Read preference for replica sets in MongoDB - Time & Space Complexity
When using read preferences in MongoDB replica sets, it is important to understand how the choice affects the number of operations the database performs.
We want to know how the time to get data changes as the size of the data or number of replicas grows.
Analyze the time complexity of the following MongoDB query using a read preference.
db.collection.find({ status: "active" })
.readPreference("secondaryPreferred")
.toArray()
This code reads documents with status "active" from a replica set, preferring secondary nodes but falling back to primary if needed.
Look for repeated actions that affect performance.
- Primary operation: Scanning documents matching the query on the chosen replica node.

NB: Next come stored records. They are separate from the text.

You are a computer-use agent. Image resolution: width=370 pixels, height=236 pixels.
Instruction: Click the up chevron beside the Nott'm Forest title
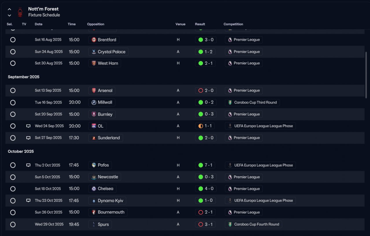coord(10,9)
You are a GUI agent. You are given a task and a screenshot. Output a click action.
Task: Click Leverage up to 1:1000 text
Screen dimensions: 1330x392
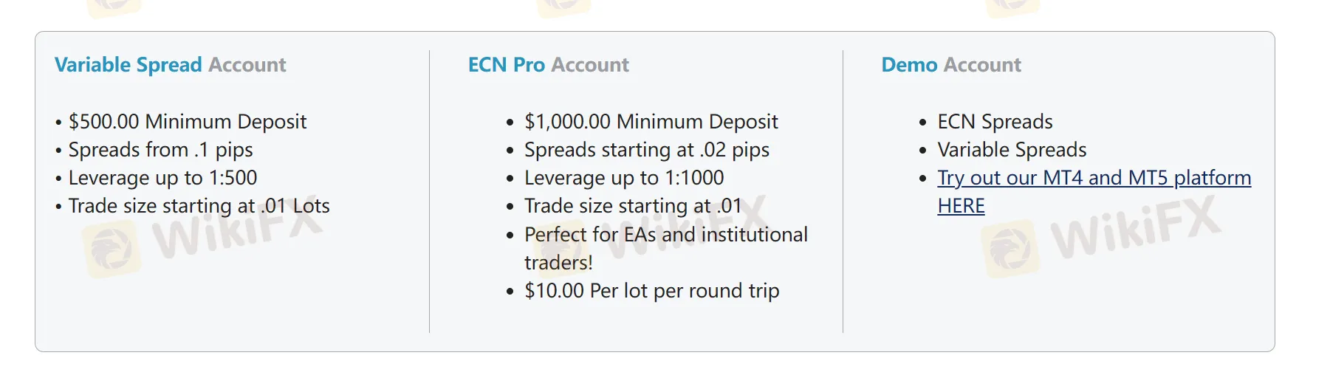[624, 178]
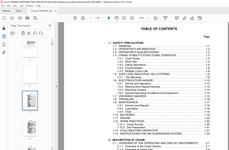Delete selected page with trash icon
Image resolution: width=229 pixels, height=150 pixels.
23,33
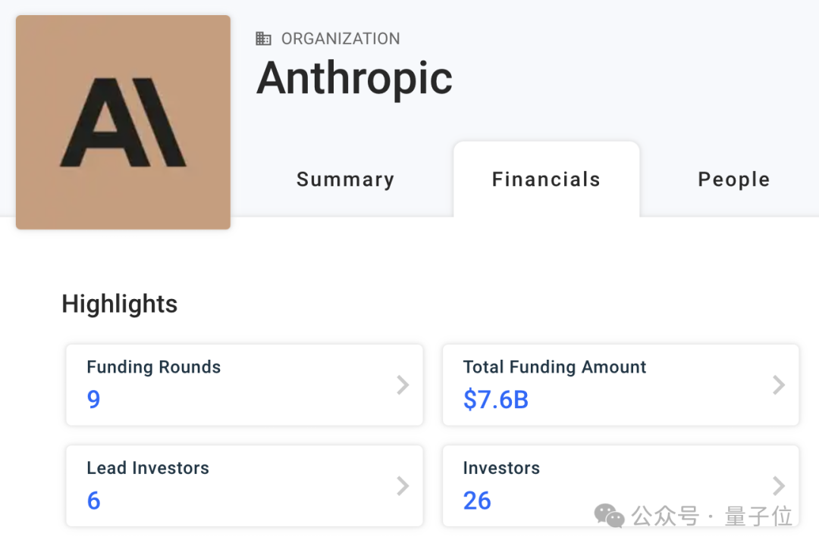Click the Highlights section heading

pos(119,304)
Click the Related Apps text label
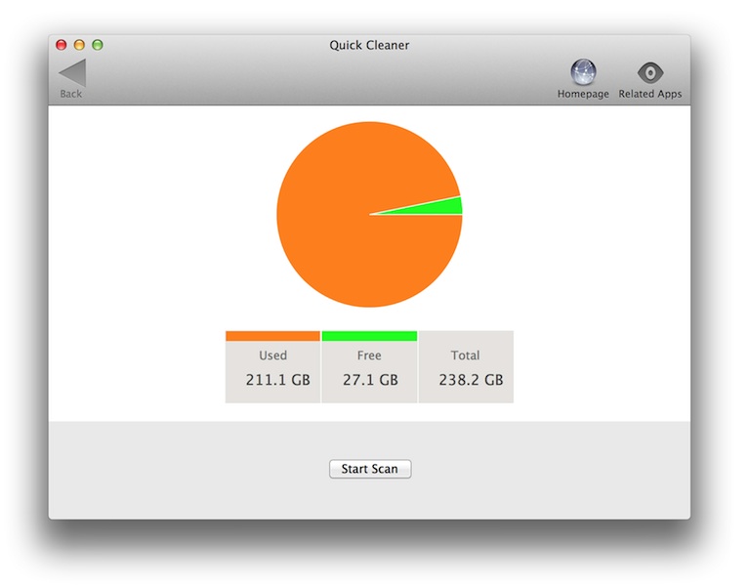 point(650,95)
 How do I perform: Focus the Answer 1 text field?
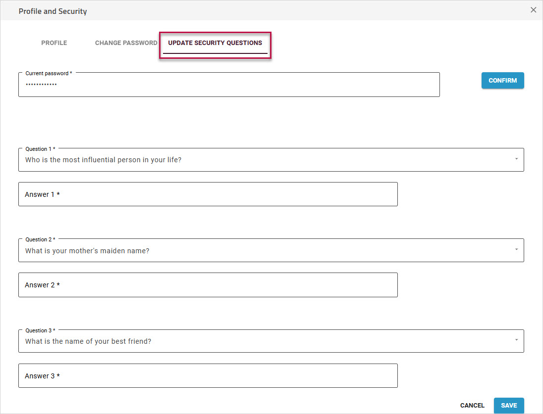[208, 194]
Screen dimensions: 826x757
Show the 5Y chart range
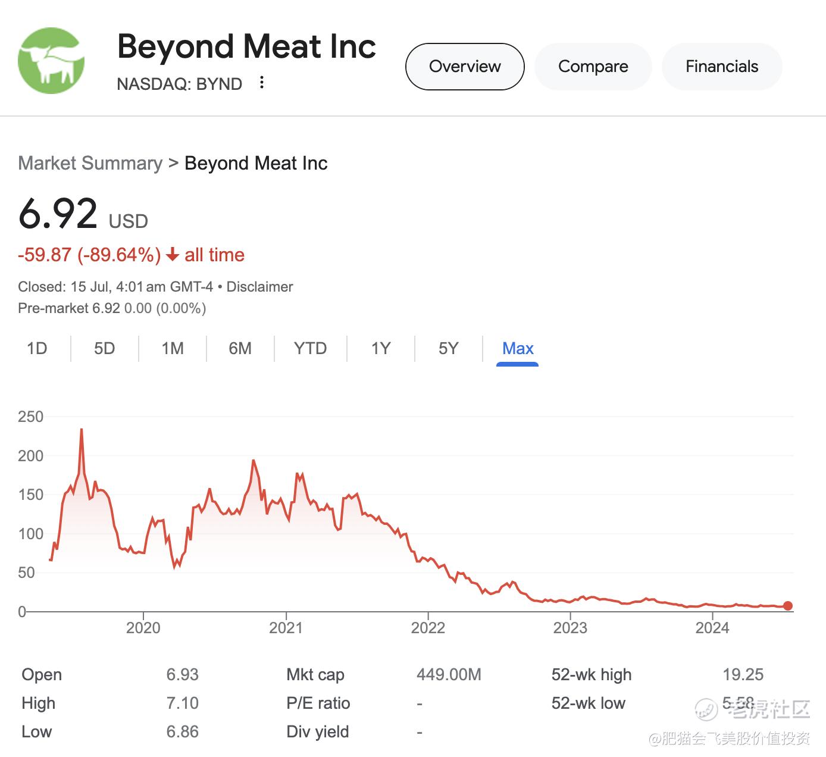click(x=449, y=348)
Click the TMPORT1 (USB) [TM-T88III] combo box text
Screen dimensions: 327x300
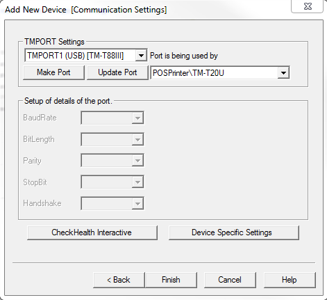[76, 56]
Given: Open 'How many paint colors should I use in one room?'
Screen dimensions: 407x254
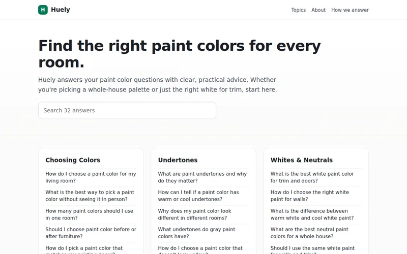Looking at the screenshot, I should [x=90, y=214].
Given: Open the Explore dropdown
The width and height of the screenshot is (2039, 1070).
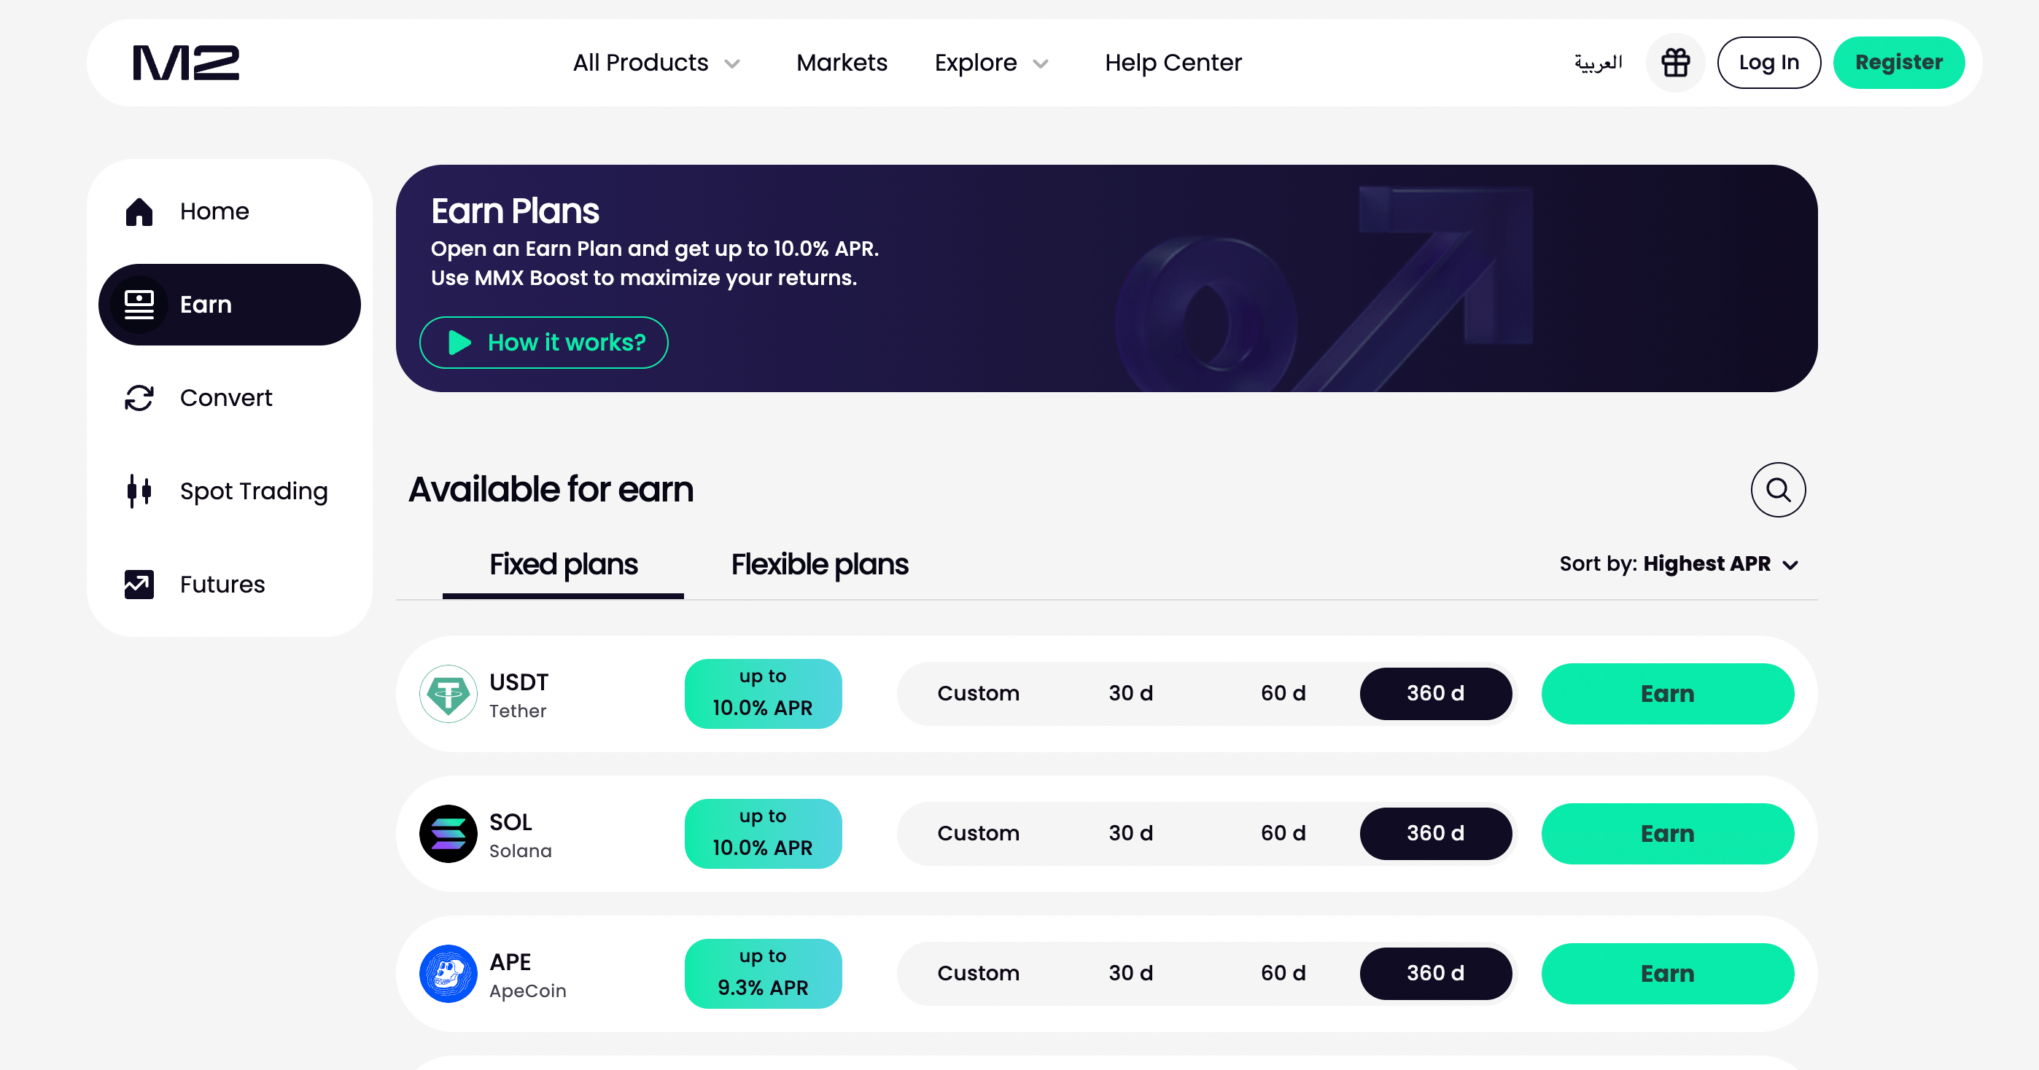Looking at the screenshot, I should [x=991, y=63].
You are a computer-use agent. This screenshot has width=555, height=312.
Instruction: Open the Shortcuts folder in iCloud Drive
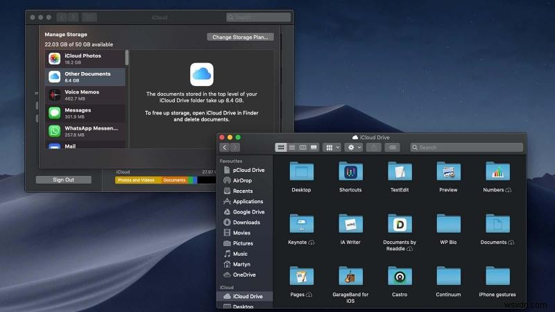coord(350,173)
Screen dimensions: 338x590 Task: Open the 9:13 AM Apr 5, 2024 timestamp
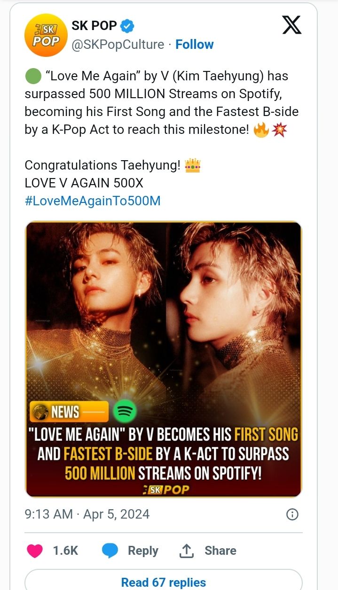(x=87, y=514)
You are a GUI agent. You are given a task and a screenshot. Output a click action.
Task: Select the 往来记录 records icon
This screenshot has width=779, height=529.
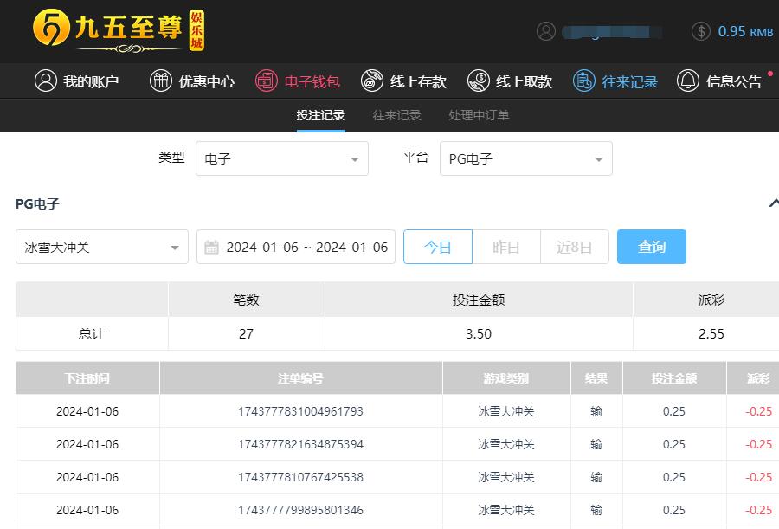(584, 81)
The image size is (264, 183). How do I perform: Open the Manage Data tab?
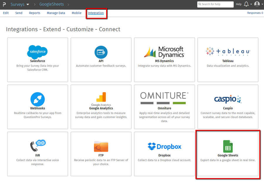click(56, 13)
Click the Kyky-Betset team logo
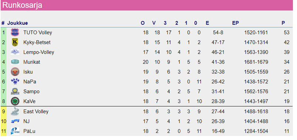Viewport: 297px width, 140px height. click(x=15, y=42)
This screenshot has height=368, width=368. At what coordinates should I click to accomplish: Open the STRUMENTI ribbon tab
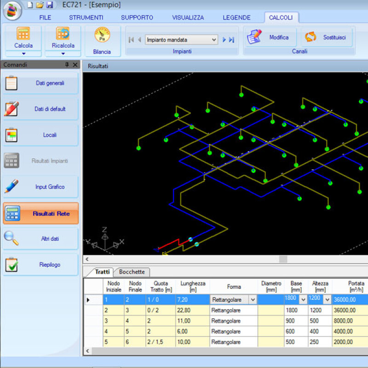pos(86,17)
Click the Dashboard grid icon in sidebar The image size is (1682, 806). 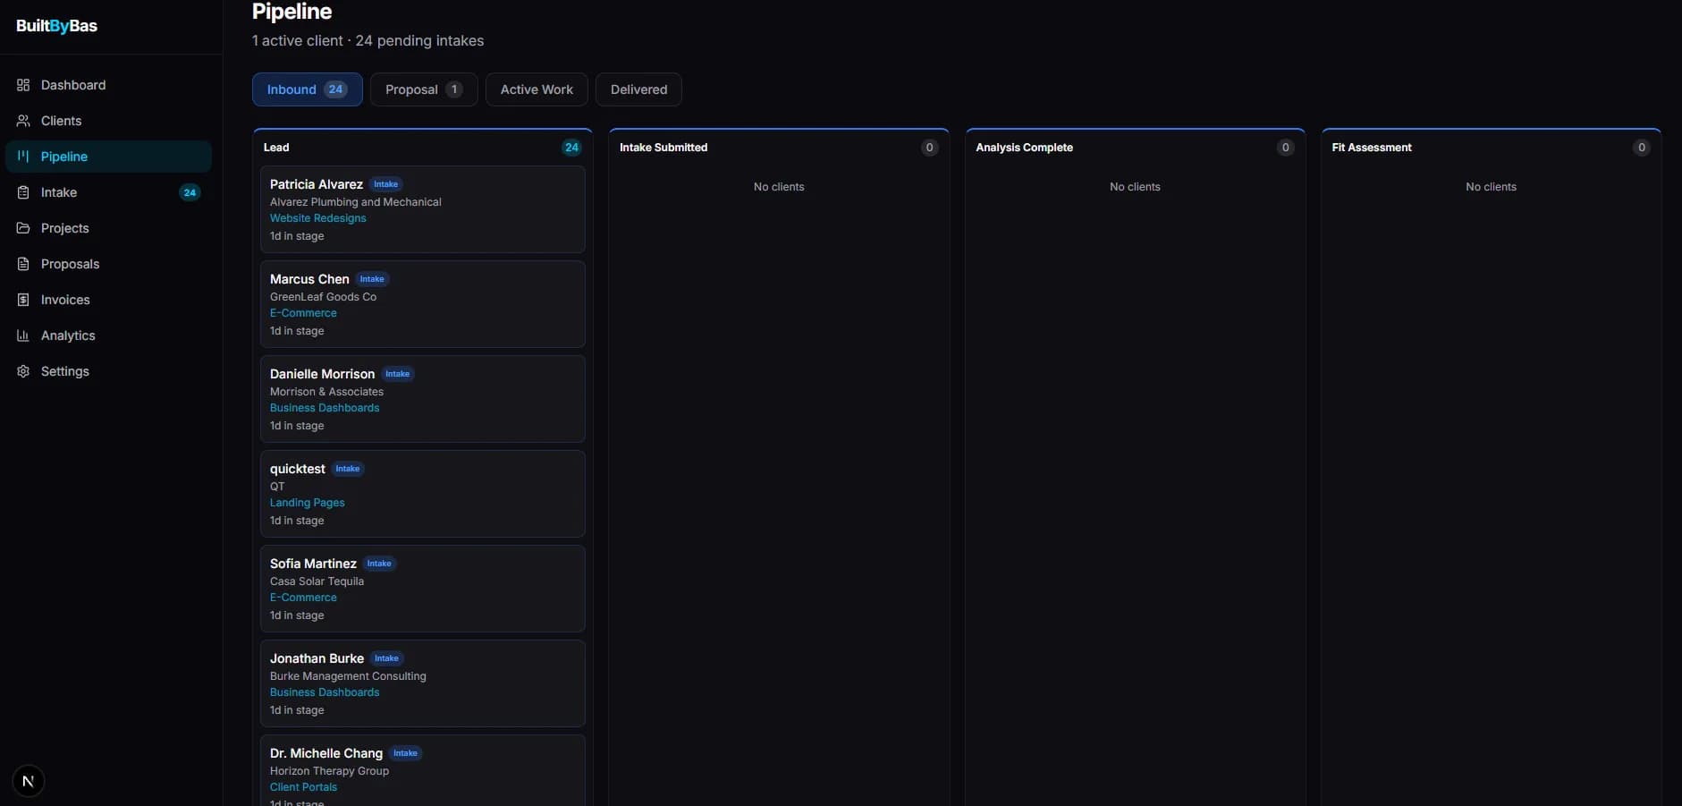[x=23, y=85]
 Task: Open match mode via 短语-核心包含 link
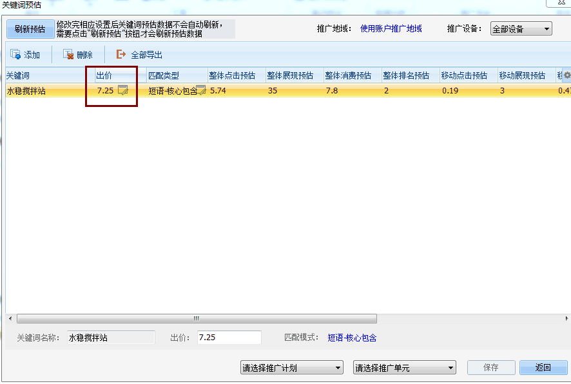pos(352,336)
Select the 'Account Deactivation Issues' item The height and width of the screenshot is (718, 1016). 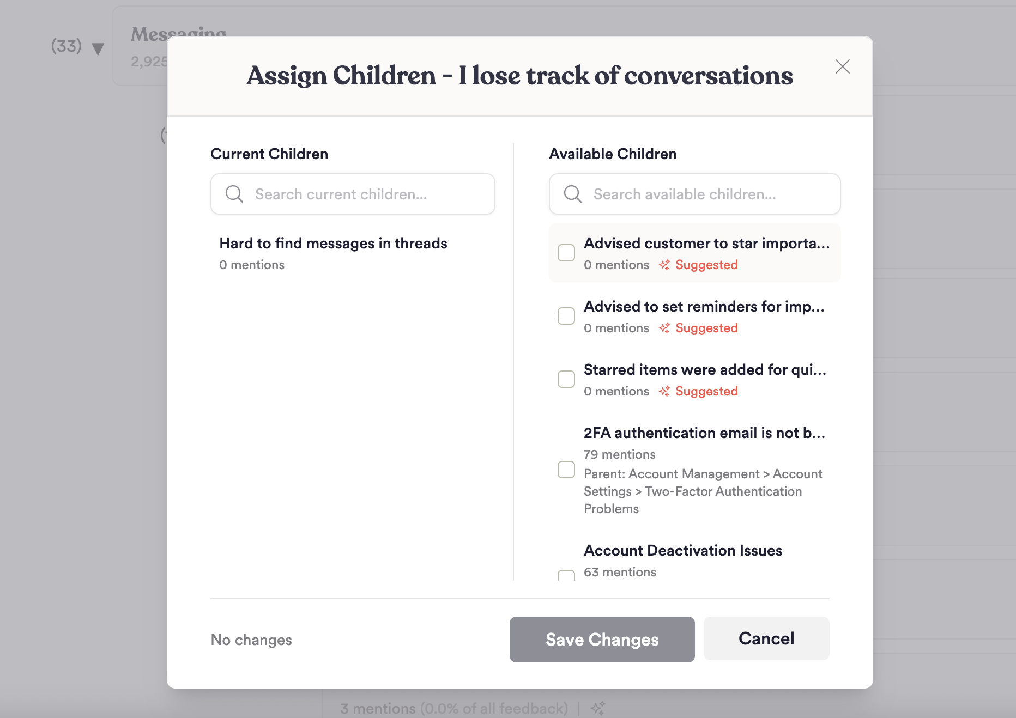coord(683,551)
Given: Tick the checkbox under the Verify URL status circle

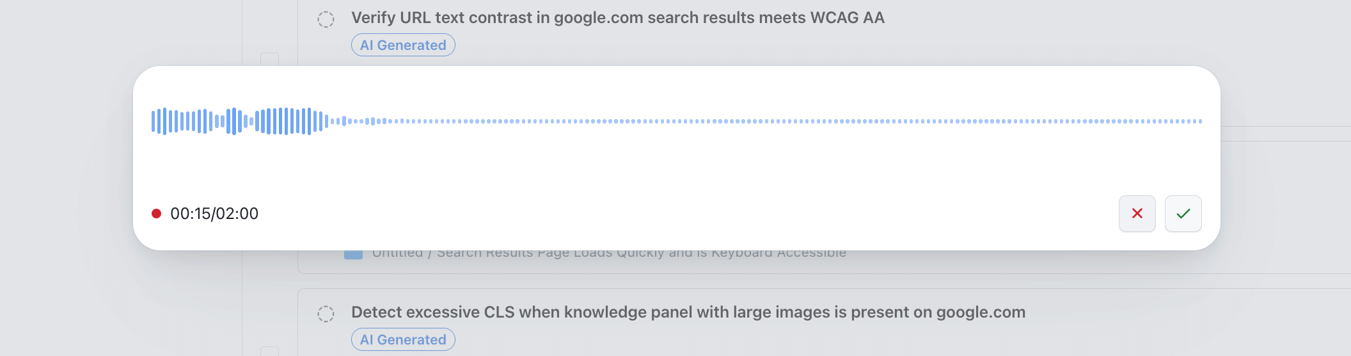Looking at the screenshot, I should pos(269,59).
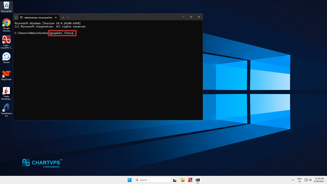Select the TradeStation 9.5 desktop icon

point(6,108)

- How many times: Once per query execution on one node; no loops in the client code but the server scans matching documents.
The time to return results grows with the number of matching documents on the chosen node.
| Input Size (n) | Approx. Operations |
|---|---|
| 10 | About 10 document checks and returns |
| 100 | About 100 document checks and returns |
| 1000 | About 1000 document checks and returns |
Pattern observation: The work grows roughly in direct proportion to the number of matching documents on the node.
Time Complexity: O(n)
This means the time to get results grows linearly with the number of matching documents on the replica node used.
[X] Wrong: "Using read preference to secondary nodes makes queries faster regardless of data size."
[OK] Correct: The query still scans matching documents on the chosen node, so time depends on how many documents match, not just which node is used.
Understanding how read preferences affect query time helps you explain trade-offs in distributed databases clearly and confidently.
"What if we changed the read preference to 'nearest'? How would the time complexity change when querying a large replica set?"